* [Task instructions] Every record below, from first to last: print it exactly as shown.

Top of Data to process

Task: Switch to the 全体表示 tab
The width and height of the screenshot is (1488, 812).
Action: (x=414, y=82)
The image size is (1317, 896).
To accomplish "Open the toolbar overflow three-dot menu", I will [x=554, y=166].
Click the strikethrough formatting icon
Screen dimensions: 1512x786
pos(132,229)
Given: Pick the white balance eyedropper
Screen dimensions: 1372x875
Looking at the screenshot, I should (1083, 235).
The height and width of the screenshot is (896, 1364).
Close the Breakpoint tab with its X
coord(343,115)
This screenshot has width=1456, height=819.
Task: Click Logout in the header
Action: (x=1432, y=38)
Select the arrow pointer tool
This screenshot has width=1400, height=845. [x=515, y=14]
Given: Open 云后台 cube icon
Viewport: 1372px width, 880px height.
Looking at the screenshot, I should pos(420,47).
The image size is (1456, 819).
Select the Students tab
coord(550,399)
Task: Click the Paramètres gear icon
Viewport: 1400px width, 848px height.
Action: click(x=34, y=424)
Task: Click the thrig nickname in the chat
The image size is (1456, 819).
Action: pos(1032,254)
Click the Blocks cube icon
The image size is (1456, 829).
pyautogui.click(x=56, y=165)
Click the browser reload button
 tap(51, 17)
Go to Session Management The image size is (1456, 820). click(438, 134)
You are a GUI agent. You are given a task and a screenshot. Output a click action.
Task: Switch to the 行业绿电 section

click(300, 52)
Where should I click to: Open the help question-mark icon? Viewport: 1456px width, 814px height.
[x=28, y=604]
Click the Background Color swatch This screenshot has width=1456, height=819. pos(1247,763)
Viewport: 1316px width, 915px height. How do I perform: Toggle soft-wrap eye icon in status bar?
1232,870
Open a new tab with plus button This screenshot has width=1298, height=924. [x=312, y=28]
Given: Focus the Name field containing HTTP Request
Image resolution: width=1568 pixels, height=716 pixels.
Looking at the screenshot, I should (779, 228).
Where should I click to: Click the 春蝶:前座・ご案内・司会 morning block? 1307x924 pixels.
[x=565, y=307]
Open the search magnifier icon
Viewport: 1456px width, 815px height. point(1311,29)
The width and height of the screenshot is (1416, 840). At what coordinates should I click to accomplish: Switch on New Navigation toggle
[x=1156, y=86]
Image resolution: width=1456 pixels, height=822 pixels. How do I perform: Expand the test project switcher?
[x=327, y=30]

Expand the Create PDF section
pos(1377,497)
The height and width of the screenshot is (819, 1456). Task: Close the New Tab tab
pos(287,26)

Bottom of Data to process

* [Completed task]
Task: Switch to the 全体表示 tab
The width and height of the screenshot is (1488, 812).
Action: (x=414, y=82)
The image size is (1317, 896).
To accomplish "Open the toolbar overflow three-dot menu", I will [x=554, y=166].
Click the strikethrough formatting icon
Screen dimensions: 1512x786
pos(132,229)
Given: Pick the white balance eyedropper
Screen dimensions: 1372x875
Looking at the screenshot, I should (1083, 235).
The height and width of the screenshot is (896, 1364).
Close the Breakpoint tab with its X
coord(343,115)
This screenshot has width=1456, height=819.
Task: Click Logout in the header
Action: (x=1432, y=38)
Select the arrow pointer tool
This screenshot has width=1400, height=845. [x=515, y=14]
Given: Open 云后台 cube icon
Viewport: 1372px width, 880px height.
Looking at the screenshot, I should pos(420,47).
The image size is (1456, 819).
Select the Students tab
coord(550,399)
Task: Click the Paramètres gear icon
Viewport: 1400px width, 848px height.
Action: click(x=34, y=424)
Task: Click the thrig nickname in the chat
The image size is (1456, 819).
Action: pos(1032,254)
Click the Blocks cube icon
The image size is (1456, 829).
pyautogui.click(x=56, y=165)
Click the browser reload button
 tap(51, 17)
Go to Session Management The image size is (1456, 820). click(438, 134)
You are a GUI agent. You are given a task and a screenshot. Output a click action.
Task: Switch to the 行业绿电 section

click(300, 52)
Where should I click to: Open the help question-mark icon? Viewport: 1456px width, 814px height.
[x=28, y=604]
Click the Background Color swatch This screenshot has width=1456, height=819. pos(1247,763)
Viewport: 1316px width, 915px height. How do I perform: Toggle soft-wrap eye icon in status bar?
1232,870
Open a new tab with plus button This screenshot has width=1298, height=924. [x=312, y=28]
Given: Focus the Name field containing HTTP Request
Image resolution: width=1568 pixels, height=716 pixels.
Looking at the screenshot, I should (779, 228).
Where should I click to: Click the 春蝶:前座・ご案内・司会 morning block? 1307x924 pixels.
[x=565, y=307]
Open the search magnifier icon
Viewport: 1456px width, 815px height. point(1311,29)
The width and height of the screenshot is (1416, 840). At what coordinates should I click to accomplish: Switch on New Navigation toggle
[x=1156, y=86]
Image resolution: width=1456 pixels, height=822 pixels. How do I perform: Expand the test project switcher?
[x=327, y=30]

Expand the Create PDF section
pos(1377,497)
The height and width of the screenshot is (819, 1456). Task: Close the New Tab tab
pos(287,26)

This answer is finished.